More recent research from building scientists explained that crawl spaces should be sealed, insulated, and outfitted with a vapor barrier to control moisture, improve comfort, and decrease energy use. The process of sealing the crawl space includes using airtight crawl space vent covers to block the vent openings.
Some building codes still require foundation vents
Building codes in some states still require foundation vents to be installed. Contractors who specialize in crawl space encapsulation can recommend the best solution to seal crawl space vents to stop heat loss in the winter as well as moisture buildup that can lead to mold growth.
Special flood vents are required in high-risk flood zones
Although normal crawl space vents aren’t necessary, special foundation vents are required in certain high-risk flood areas.
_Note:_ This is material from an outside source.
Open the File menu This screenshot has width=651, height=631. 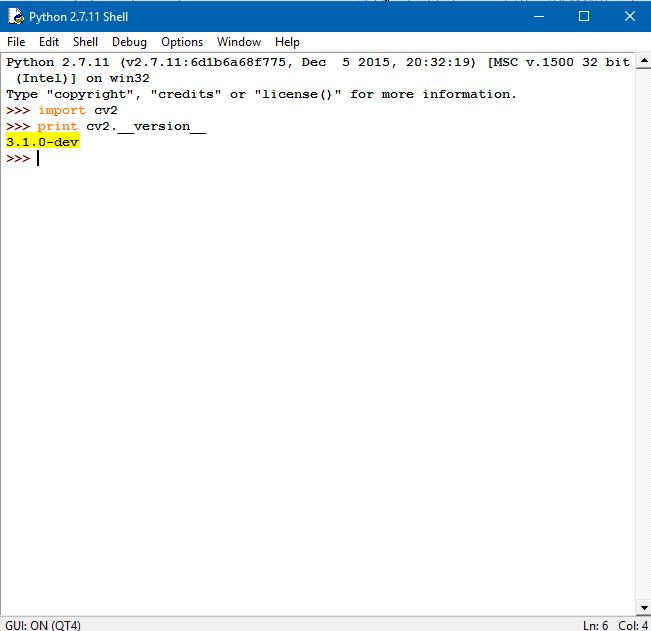[x=16, y=42]
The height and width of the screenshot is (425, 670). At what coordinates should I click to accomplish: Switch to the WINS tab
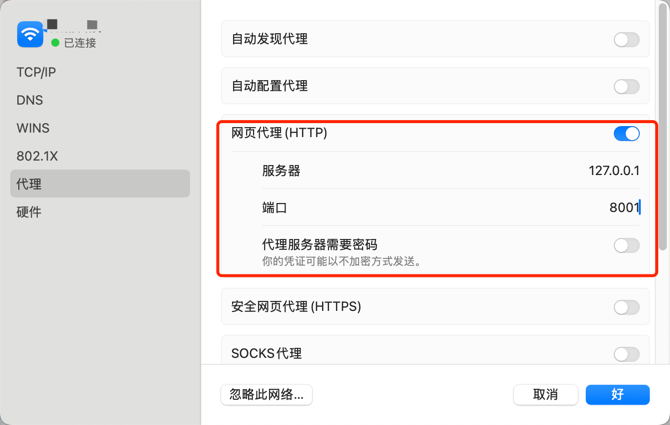33,129
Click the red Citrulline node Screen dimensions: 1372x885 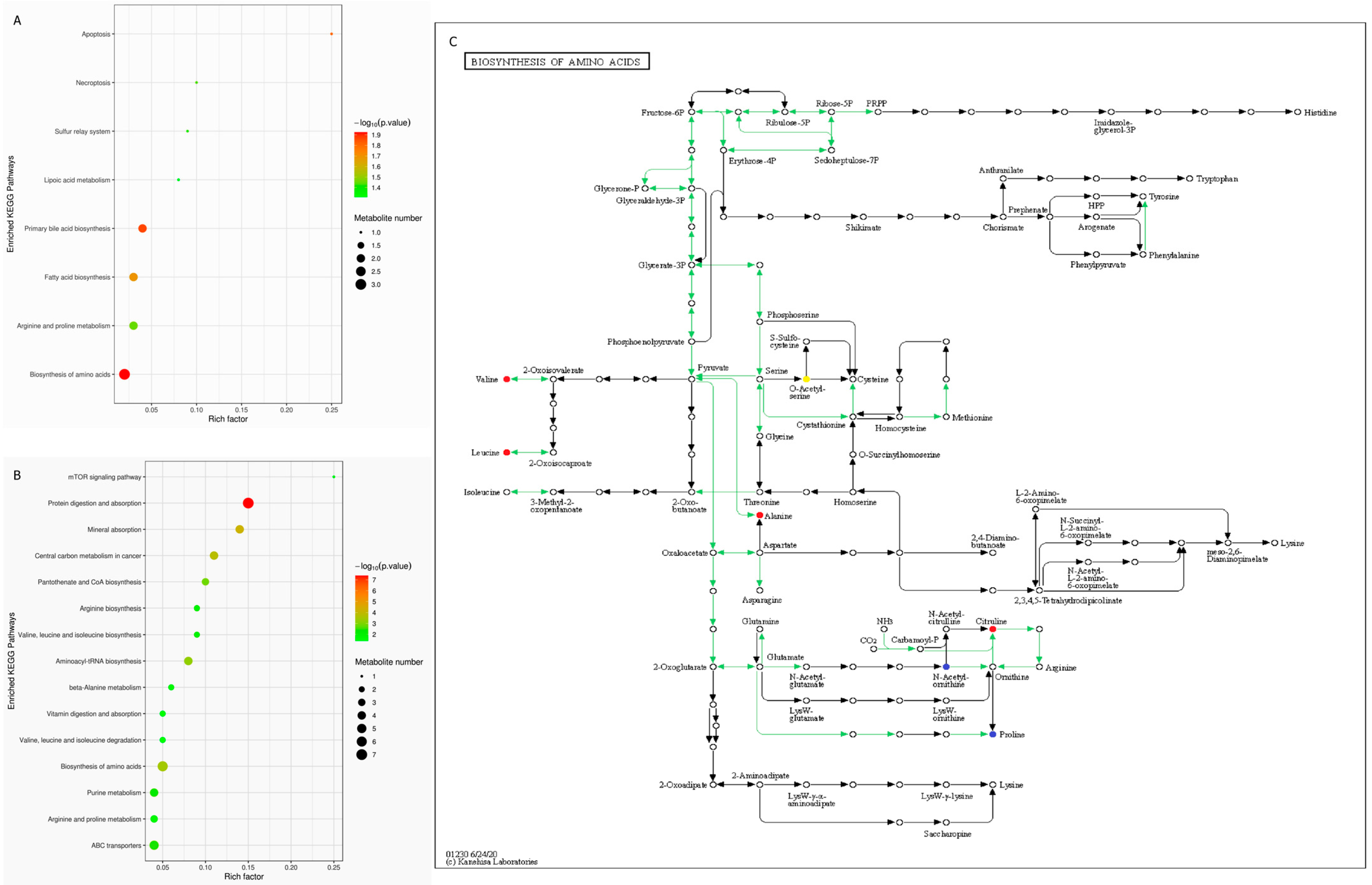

The NFIP Regulations and Building Codes require the installation of flood vents in any residential building constructed in Flood Zone Type A with an enclosure, including a crawl space or garage. Flood vents prevent the buildup of hydrostatic pressure, caused by floodwater, which can damage the foundation or worse, cause the building to collapse. The mitigation technique, called wet floodproofing, allows floodwater to flow freely through the flood vents into the enclosure.
If you’re unsure of your property’s flood risk, check your community’s flood map by visiting the FEMA Flood Map Service Center and searching using your address.
Closing crawl space vents isn't just a good idea in the winter, it's a critical step toward creating a more healthy, comfortable home year-round. Even if you aren’t planning on using your crawl space for storage, consider installing crawl space vent covers along with sealing and insulating your crawl space to create warmer floors, prevent frozen pipes, and manage your heating costs. Your crawl space repair contractor can explain the local requirements for closing your crawl space and provide you with a free crawl space encapsulation estimate.